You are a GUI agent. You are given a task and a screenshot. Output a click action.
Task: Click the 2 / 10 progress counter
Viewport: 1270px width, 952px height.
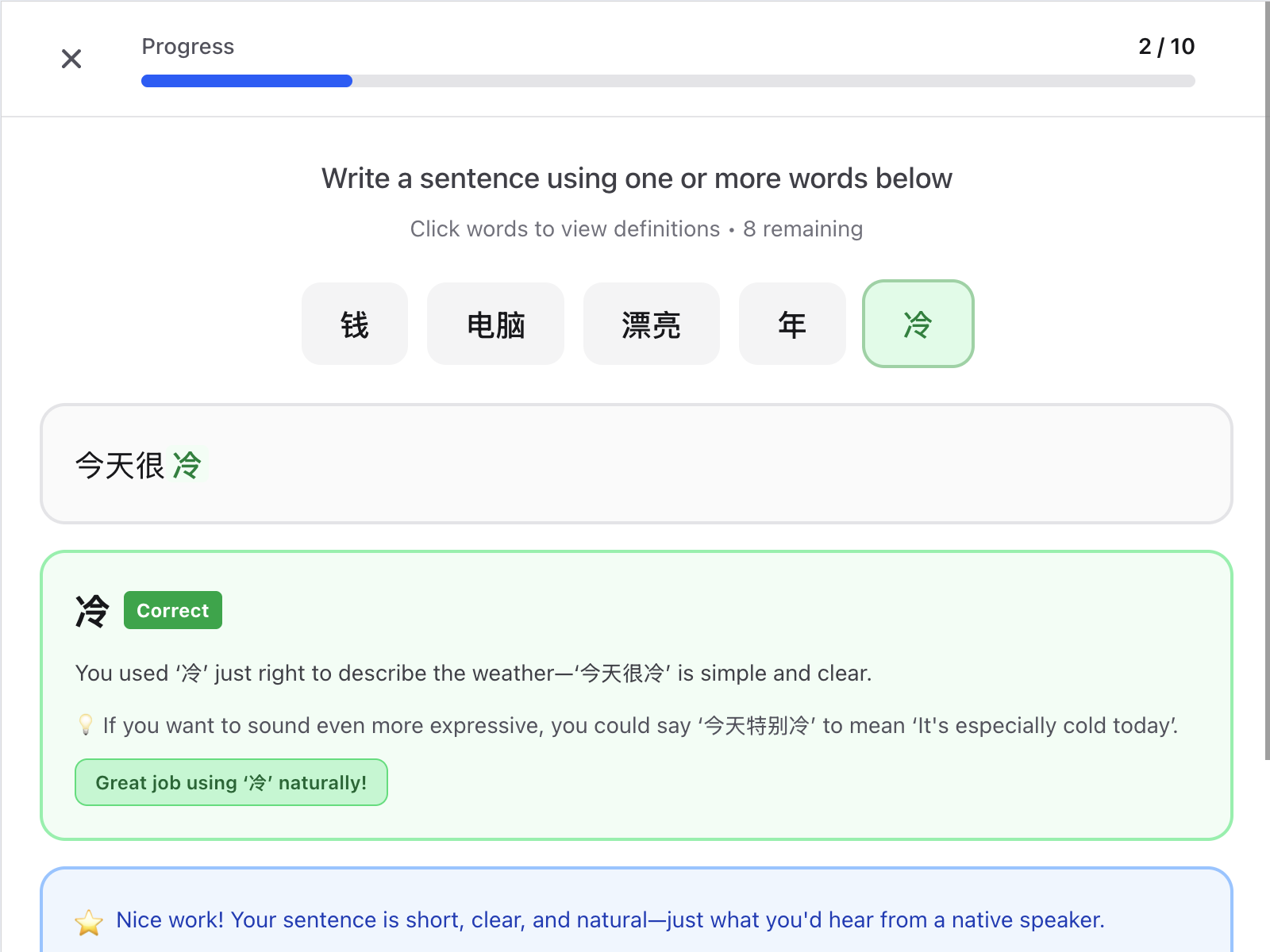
--
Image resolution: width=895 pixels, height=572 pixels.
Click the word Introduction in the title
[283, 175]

> _ACTION ITEM_
Every line in the records that holds the word "width" should be copied into the answer.

> _EXERCISE SOLUTION_
Viewport: 1270px width, 952px height.
Image resolution: width=895 pixels, height=572 pixels.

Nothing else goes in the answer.